オバマ中東演説 和平へ導く具体策がほしい(5月22日付・読売社説)
中東や北アフリカの民衆デモは、米国の中東政策も動かしたようだ。
オバマ米大統領は中東に関する約2年ぶりの演説で、イスラエルと将来のパレスチナ国家の国境を、第3次中東戦争(1967年6月)以前の境界線をもとに画定すべきだとの考えを示した。
イスラエルはアラブ諸国と戦ったこの戦争で占領地を一気に拡大し、東エルサレムやヨルダン川西岸などでユダヤ人入植者用の住宅地を建設し続けてきた。

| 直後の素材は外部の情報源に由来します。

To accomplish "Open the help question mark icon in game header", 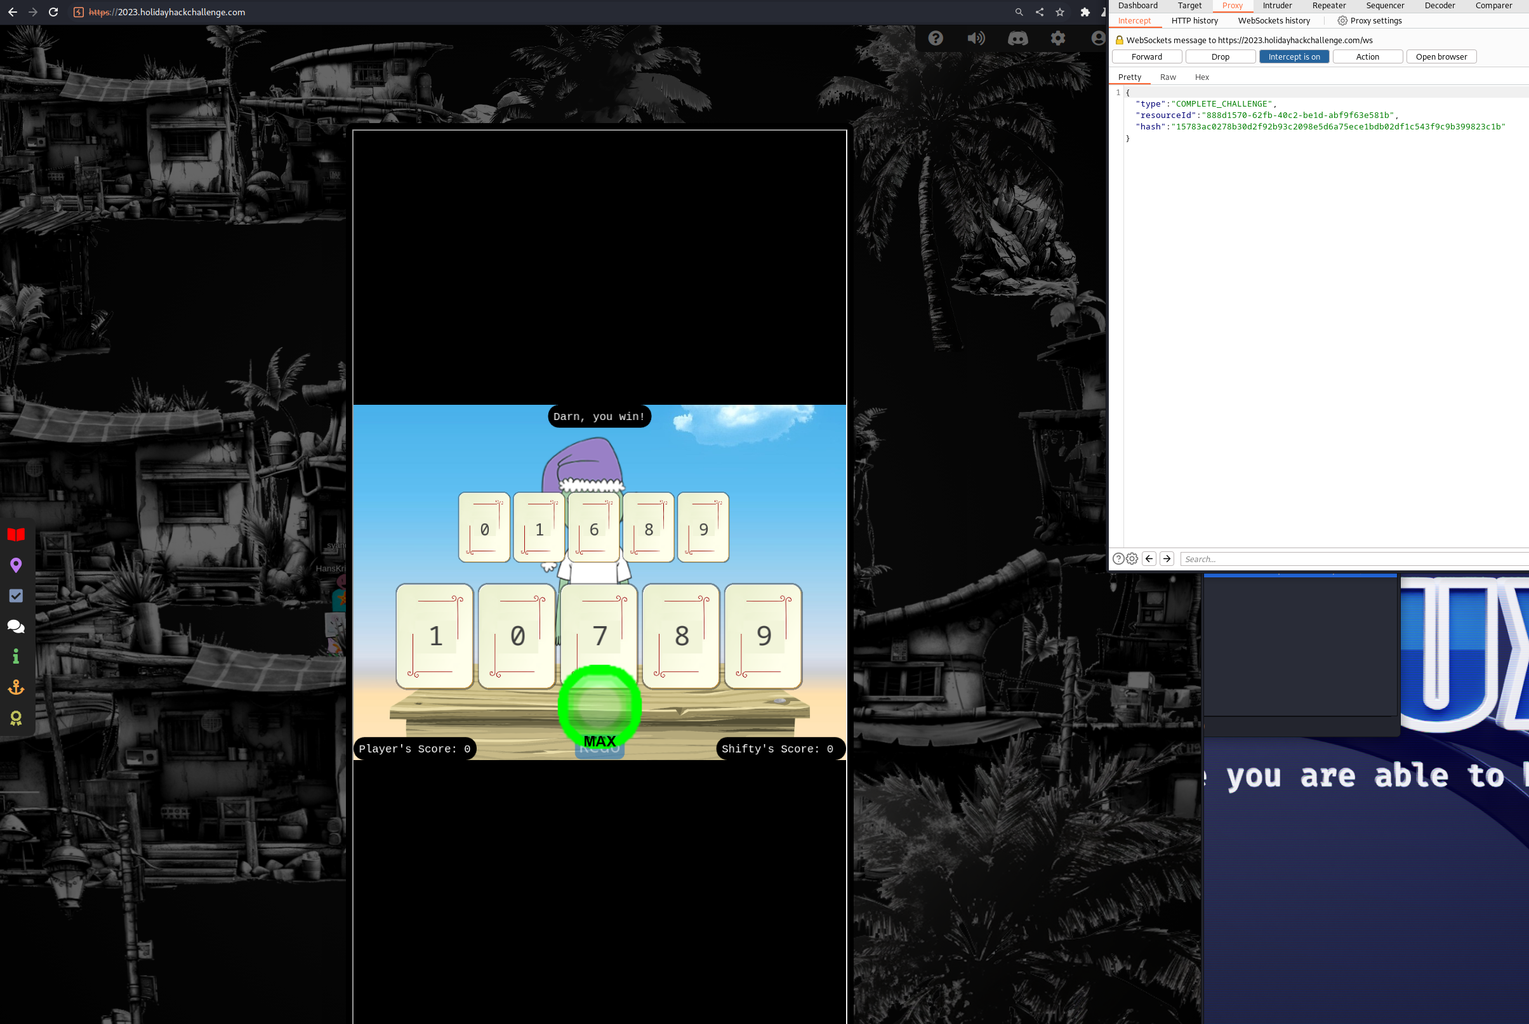I will point(935,39).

イスラエルとパレスチナ間の中東和平交渉では、占領地の返還が核心の議題となっている。だが、そこには入植地が多数存在し、東エルサレムと西岸では、ユダヤ人居住者は計50万人に達する。
この占領地をイスラエルが全面返還するのは「非現実的」と、ブッシュ前米大統領は語っていた。オバマ大統領はこれに対し、全面返還を交渉の出発点とした。入植地をイスラエル領に編入するなら代償措置が必要との立場だ。
パレスチナ側の主張に大きく歩み寄ったものと言えよう。
問題は、これを機に、頓挫した中東和平交渉を再び軌道に乗せることができるかどうかだ。
イスラエルのネタニヤフ首相は演説の翌日、大統領との会談で、「67年の境界には戻れない」と、にべもなく拒否した。交渉の仲介役としての米国の立場を弱める結果になったとの批判もある。
交渉再開に一石を投じた以上、米国には和平プロセスを前進させる具体策を示す責任がある。
オバマ大統領が中東政策の舵(かじ)をきった背景には、過去5か月の中東情勢の変化がある。
チュニジアやエジプトで独裁者を追放した国民の民主化要求デモは、アラブ諸国に広がり、大きなうねりとなった。
アラブ諸国で、米国は各国の独裁者とイスラエルの後ろ盾と見られがちだった。それだけに、中東への影響力を保つには、民主化を求める側に立つ姿勢を明確し、イスラエルとも一定の距離をとる必要があると判断したのだろう。
大統領が演説で、チュニジアやエジプトへの財政支援を表明し、デモ隊に銃を向けたリビアやシリアの政権を厳しく非難したのも、その変化を訴えるためだった。
パレスチナ自治政府が、一方的に独立を宣言する動きを見せていただけに、それを阻止する狙いもあったに違いない。
米国がこの地域で信頼を取り戻すには、中東和平交渉を進展させていくことが肝要である。